• **Task to complete**
Retype, word for word, each line between the lines holding "Нужна помощь? (360, 1999)" and "[Facebook] (60, 1846)", inclusive, and leave the rest of the data alone.

Collected data:
-- Opening Marker --

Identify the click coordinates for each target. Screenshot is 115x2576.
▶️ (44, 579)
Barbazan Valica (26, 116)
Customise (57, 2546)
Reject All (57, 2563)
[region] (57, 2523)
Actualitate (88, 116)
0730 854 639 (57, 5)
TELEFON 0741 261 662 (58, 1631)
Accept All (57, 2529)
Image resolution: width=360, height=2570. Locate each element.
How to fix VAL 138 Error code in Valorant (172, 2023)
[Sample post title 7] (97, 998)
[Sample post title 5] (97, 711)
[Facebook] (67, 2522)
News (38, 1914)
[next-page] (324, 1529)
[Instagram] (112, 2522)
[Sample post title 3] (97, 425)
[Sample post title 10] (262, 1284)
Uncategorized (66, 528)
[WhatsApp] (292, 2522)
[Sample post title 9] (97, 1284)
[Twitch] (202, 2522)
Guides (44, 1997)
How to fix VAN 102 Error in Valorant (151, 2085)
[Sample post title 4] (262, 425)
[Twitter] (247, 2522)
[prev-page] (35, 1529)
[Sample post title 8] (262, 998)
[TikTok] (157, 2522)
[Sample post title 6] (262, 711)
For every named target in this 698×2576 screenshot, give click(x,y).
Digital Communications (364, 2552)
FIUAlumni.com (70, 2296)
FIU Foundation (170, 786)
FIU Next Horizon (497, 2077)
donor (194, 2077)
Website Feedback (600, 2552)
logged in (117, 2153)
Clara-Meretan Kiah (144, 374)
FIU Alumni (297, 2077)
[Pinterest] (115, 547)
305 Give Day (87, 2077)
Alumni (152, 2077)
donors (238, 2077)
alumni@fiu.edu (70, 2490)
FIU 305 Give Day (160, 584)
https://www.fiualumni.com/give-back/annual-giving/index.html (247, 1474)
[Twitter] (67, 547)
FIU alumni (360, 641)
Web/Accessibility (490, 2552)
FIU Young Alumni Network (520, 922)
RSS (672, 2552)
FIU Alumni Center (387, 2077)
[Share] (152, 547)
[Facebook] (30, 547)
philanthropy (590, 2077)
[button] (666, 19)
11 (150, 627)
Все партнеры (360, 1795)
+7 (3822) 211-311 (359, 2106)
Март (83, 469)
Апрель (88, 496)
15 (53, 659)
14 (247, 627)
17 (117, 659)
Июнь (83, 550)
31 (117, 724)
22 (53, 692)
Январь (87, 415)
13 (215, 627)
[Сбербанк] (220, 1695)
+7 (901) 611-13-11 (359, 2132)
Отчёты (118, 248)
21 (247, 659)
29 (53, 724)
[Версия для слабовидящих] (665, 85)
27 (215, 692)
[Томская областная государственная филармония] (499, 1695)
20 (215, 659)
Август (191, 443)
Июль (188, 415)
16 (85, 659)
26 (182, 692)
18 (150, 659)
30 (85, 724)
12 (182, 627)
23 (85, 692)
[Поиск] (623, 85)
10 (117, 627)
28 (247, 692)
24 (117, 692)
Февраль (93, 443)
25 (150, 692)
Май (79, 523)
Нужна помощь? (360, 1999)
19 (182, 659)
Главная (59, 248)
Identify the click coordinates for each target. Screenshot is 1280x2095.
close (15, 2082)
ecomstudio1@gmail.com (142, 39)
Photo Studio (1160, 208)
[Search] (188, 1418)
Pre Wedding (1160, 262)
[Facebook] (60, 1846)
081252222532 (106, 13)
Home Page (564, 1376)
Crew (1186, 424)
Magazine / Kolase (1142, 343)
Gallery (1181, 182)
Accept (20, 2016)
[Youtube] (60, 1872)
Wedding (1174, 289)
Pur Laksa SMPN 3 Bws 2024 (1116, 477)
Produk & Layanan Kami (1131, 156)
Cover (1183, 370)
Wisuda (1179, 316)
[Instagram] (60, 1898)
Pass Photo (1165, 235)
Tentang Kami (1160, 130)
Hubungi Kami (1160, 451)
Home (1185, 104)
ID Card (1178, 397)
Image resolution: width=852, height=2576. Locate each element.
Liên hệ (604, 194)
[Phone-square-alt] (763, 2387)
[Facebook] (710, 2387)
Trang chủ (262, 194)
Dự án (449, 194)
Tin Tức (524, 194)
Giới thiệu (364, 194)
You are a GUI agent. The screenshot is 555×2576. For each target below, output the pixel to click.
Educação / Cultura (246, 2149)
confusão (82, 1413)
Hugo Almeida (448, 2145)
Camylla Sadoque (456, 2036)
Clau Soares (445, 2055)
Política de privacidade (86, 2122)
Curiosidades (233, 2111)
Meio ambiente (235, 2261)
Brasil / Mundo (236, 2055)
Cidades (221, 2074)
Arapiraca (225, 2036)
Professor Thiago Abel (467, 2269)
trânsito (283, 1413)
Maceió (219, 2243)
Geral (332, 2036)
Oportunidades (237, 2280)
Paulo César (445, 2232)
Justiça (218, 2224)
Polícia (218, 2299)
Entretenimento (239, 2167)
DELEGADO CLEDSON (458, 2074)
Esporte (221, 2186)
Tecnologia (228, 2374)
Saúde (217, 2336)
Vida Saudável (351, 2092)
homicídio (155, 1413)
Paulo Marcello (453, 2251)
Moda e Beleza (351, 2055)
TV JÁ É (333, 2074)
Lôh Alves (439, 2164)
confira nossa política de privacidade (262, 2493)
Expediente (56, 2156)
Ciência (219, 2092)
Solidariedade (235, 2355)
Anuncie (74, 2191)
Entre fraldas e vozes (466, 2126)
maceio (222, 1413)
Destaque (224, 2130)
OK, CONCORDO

-- Closing Marker --

• **Finished exercise**
Нужна помощь? (360, 1999)
19 (182, 659)
Главная (59, 248)
Identify the click coordinates for each target. Screenshot is 1280x2095.
close (15, 2082)
ecomstudio1@gmail.com (142, 39)
Photo Studio (1160, 208)
[Search] (188, 1418)
Pre Wedding (1160, 262)
[Facebook] (60, 1846)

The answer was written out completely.